For many years, scientists believed that ovarian cancer originates in the ovaries, but research in the past 15 years suggests that it may develop in the fallopian tubes.
“Researchers and clinicians began to investigate the role of the fallopian tube due to the fact that ovarian cancer more closely resembles the cells in the fallopian tube rather than the ovary,” said Ernst Lengyel, MD, PhD, Arthur L. and Lee G. Herbst Professor of Obstetrics and Gynecology.
In a recent study published in the journal Cancer Discovery, Lengyel and colleagues aimed to determine the points of origin and eventual metastatic trajectory of high-grade serous ovarian cancer (HGSOC), the most aggressive and deadly type of the disease. The research team also included Samuel Volchenboum, MD, PhD, associate professor of pediatrics, and S. Diane Yamada, MD, Joseph Bolivar DeLee Professor of Obstetrics and Gynecology.
Lengyel and his team recruited eight patients, who had recently been diagnosed with advanced, metastatic HGSOC. The researchers used sequencing technologies to examine genetic mutations in serous tubal intraepithelial carcinomas (STIC), ovarian, fallopian tube, and abdominal tumors in each patient.
STIC are lesions in the fallopian tubes that were identified by researchers as being possible precursors to primary fallopian tube cancers. However, the relationship between STIC and metastatic HGSOC remains unclear.
“By carefully examining which mutations are found in different sites, we can reconstruct how these tumors are connected to one other and which ones are the ‘parents’ for other sites,” Lengyel said.
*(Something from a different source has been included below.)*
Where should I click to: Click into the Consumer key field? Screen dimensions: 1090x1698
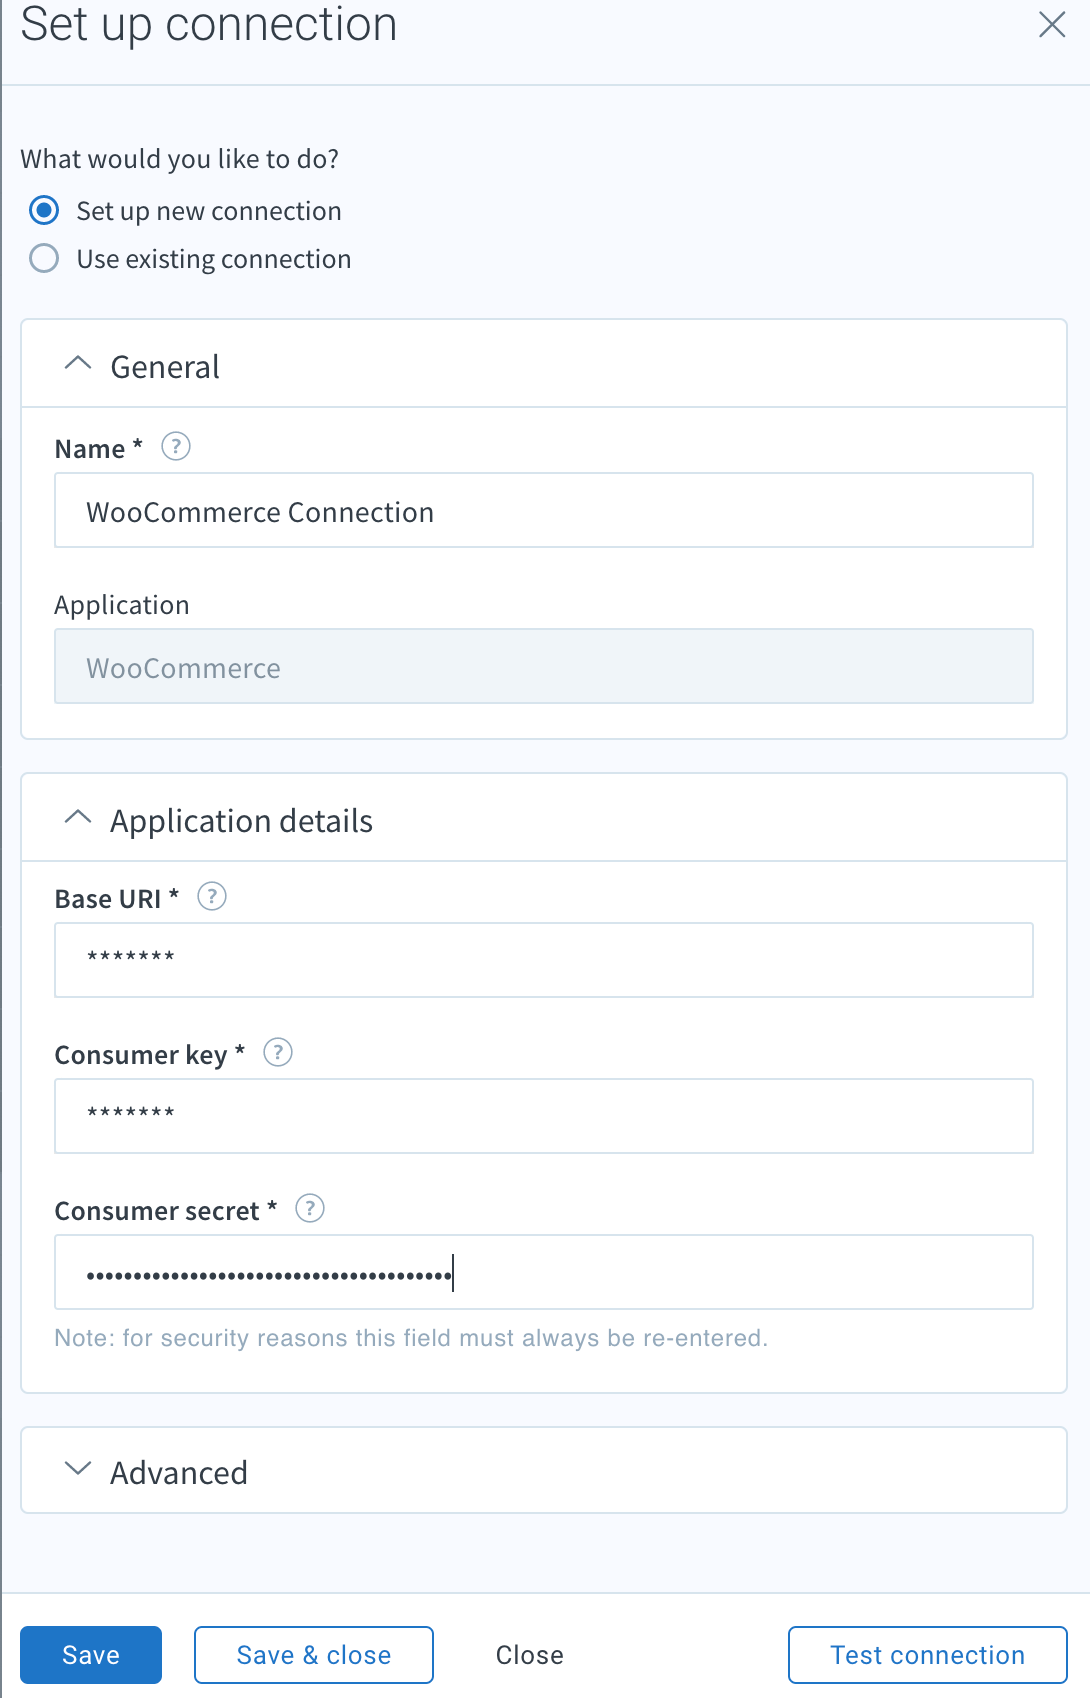click(x=544, y=1116)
Previous studies only looked at STIC lesions in the fallopian tubes of patients with BRCA mutations, who have an increased risk for breast and ovarian cancer, whereas none of the patients in Lengyel’s study are BRCA carriers. Women with BRCA mutations often choose to have both the fallopian tubes and ovaries removed, a procedure known as prophylactic bilateral salpingo-oophorectomy. In some cases, physicians can detect evidence of early-stage disease in the fallopian tubes after removal.
Lengyel’s team, including Mark Eckert, PhD, a postdoctoral scientist in the laboratory, found that STIC lesions in the fallopian tubes do not necessarily mean the cancer is isolated to that location. While the study found that STIC were precursor lesions in half of the patient cohort, in 25 percent of the patients those lesions were actually metastases, meaning the cancer had spread from another location in the abdomen. Further analyses using an innovative tissue culture model revealed that HGSOC tumor cells can implant in the fallopian tubes and mimic STIC lesions.
This finding could impact treatment protocols, especially for BRCA patients who elect to only have fallopian tubes removed because of the current paradigm that the fallopian tubes are the origin of ovarian cancer.
“Should we assume that the patient has been cured by the complete removal of a precancerous lesion?” said Lengyel. “Or could this site rather represent a metastasis from a cancer located elsewhere in the abdomen?”
Conversely, removing both the fallopian tubes and ovaries might not be necessary in BRCA patients where the precursor lesions are only present in one fallopian tube. This study suggests that the origin of gynecologic cancers isn’t always straight forward, and may differ from patient to patient.